The applicants in the Q News proceedings have determined not to appeal that decision, which now allows the Riverine Grazier proceedings to move forward. Google is contesting the matter.
Implications for the regulation of digital services
It is curious that the ACCC has not taken action against Google in relation to its supply of ad tech services, given its findings over a number of inquiries that Google has acted in an anti-competitive manner and has harmed competition in a market that the ACCC considers important in the context of both funding online content (including journalism) and helping businesses reach potential customers.
The reticence to commence proceedings seems to stem from a push by the ACCC for the Australian Government to introduce digital services sector-specific regulation, as evidenced by the following comments from former ACCC Chair, Rod Sims, at the time of the release of the Ad Tech Inquiry report in September 2021:[3]
'We have identified systemic competition concerns relating to conduct over many years and multiple ad tech services, including conduct that harms rivals. Investigation and enforcement proceedings under general competition laws are not well suited to deal with these sorts of broad concerns, and can take too long if anti-competitive harm is to be prevented […]
Many of the concerns we identified in the ad tech supply chain are similar to concerns in other digital platform markets, such as online search, social media and app marketplaces. These markets are also dominated by one or two key providers, which benefit from vertical integration, leading to significant competition concerns. In many cases these are compounded by a lack of transparency […]
Sector-specific regulation, such as that proposed in this report, is not new.
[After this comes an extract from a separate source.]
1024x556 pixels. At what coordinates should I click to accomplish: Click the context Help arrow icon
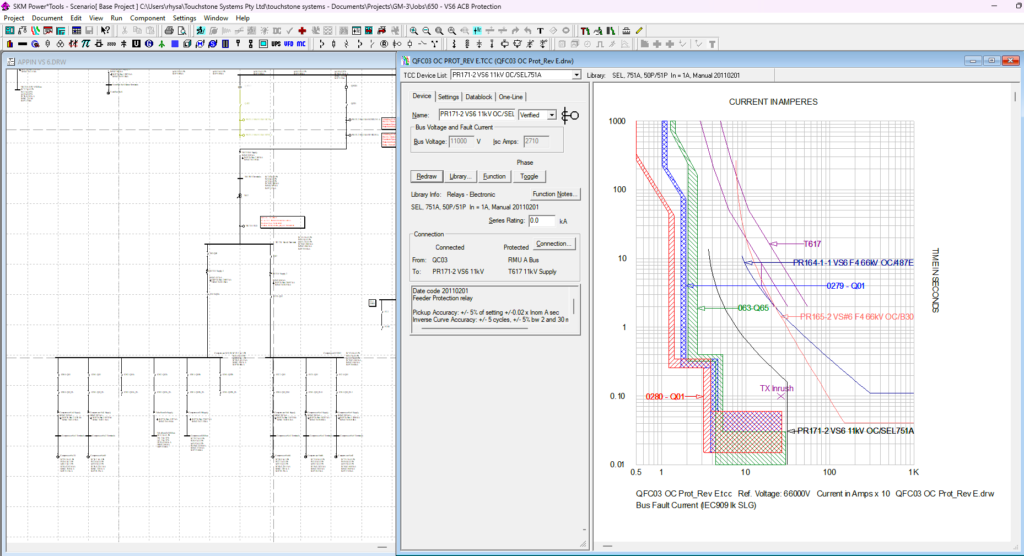(x=106, y=31)
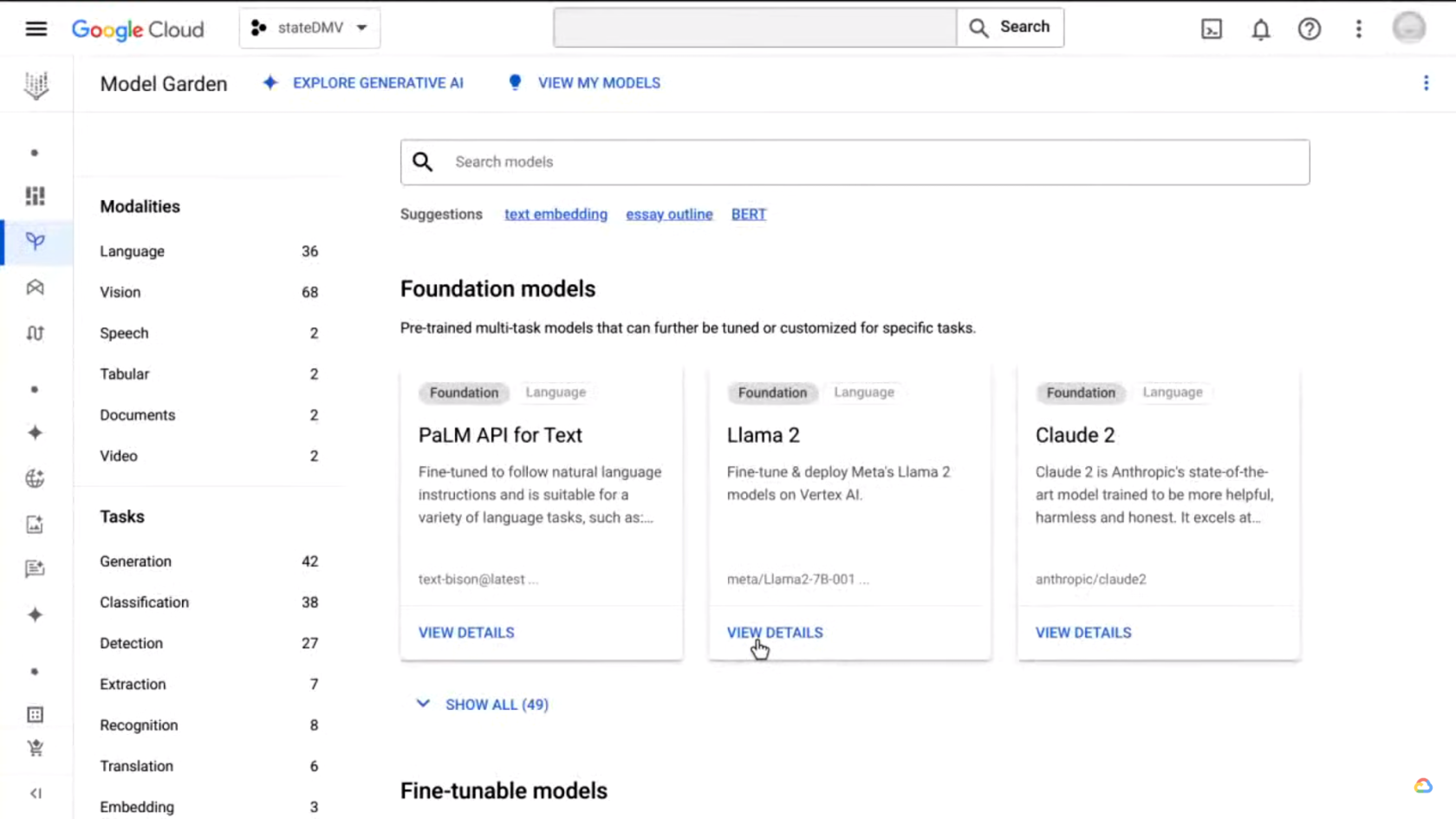Focus the Search models field

tap(855, 162)
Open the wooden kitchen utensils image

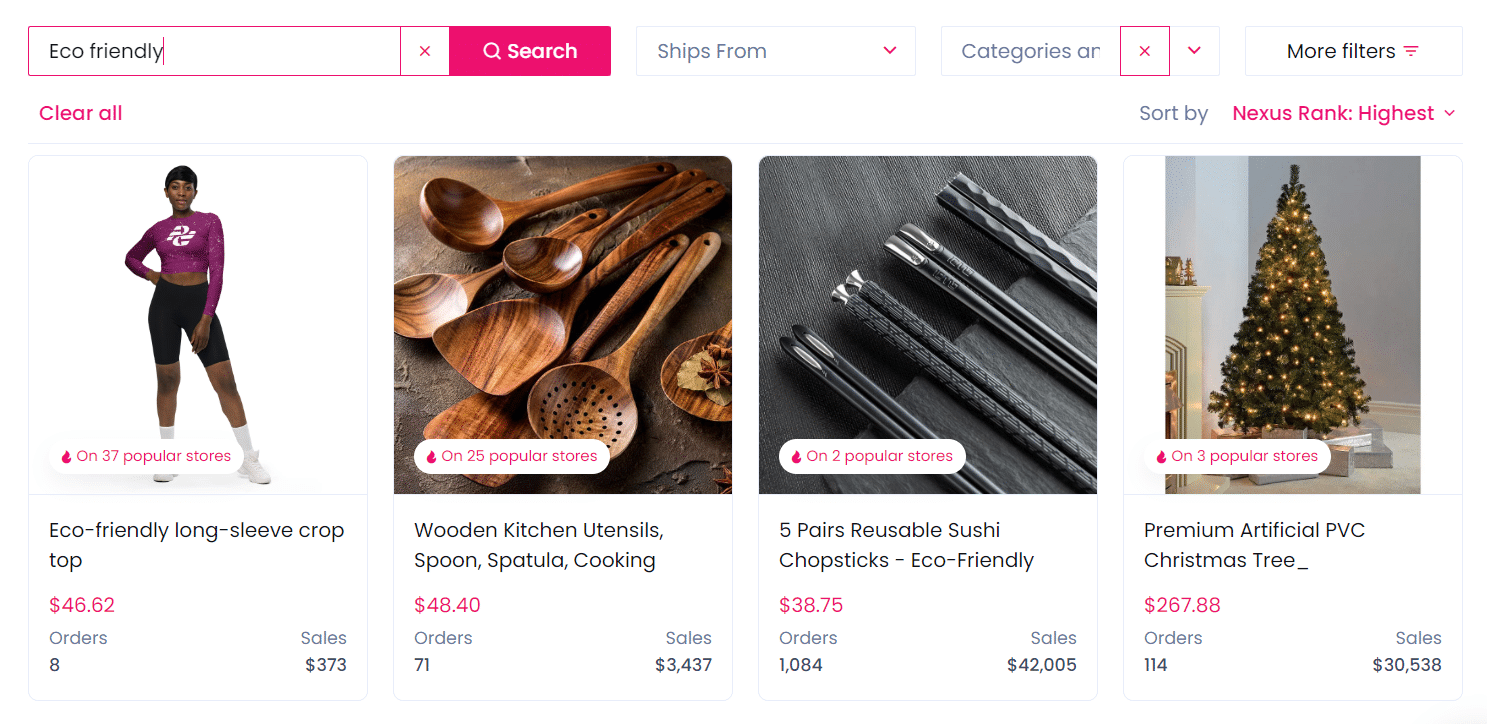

Other industries, such as telecommunications, have specific rules which can address particular competition and transparency concerns identified in those sectors.'
The Government has, however, been slow to act to introduce the ACCC’s proposed sector-specific regulation. Although it supported the ACCC’s recommendations and undertook consultation on a proposed new digital competition regime over December 2024 to February 2025,[4] legislation to give effect to these reforms has not yet been introduced to the Australian Parliament.
The Riverine Grazier class action may throw a spanner in the works as to the Government’s willingness to proceed with the proposed new laws. In mid-2025 Epic Games was successful in the Australian Federal Court in a case arguing that both Apple and Google had misused their market power in breach of section 46 of the CCA as a result of the manner in which both tech giants run their app stores, particularly by banning or discouraging other app stores and websites.
While the ACCC argued that the Epic Games win does not obviate the need for sector-specific regulation, as the decision only relates to the specific facts that were before the Federal Court, many consumer advocates were quick to point out that, in fact, the decision would be likely to change the way that digital platforms and services operate in Australia. Of course, advocates for the largest tech companies also argued that the loss for Google and Apple meant Australia’s competition laws are in fact 'working' and are capable of being used in relation to digital platforms and services without the need for further regulation.
If the Government continues to drag its feet on implementing the sector-specific regulation that it has long promised, success in this class action may lead it to conclude that those laws are simply not necessary and that current laws, particularly the very broad misuse of market power provisions, are flexible enough to be used to address any anti-competitive practices in the digital services sector. If that is the conclusion, it would be expected that the Government would also urge the ACCC to take enforcement action under those existing laws.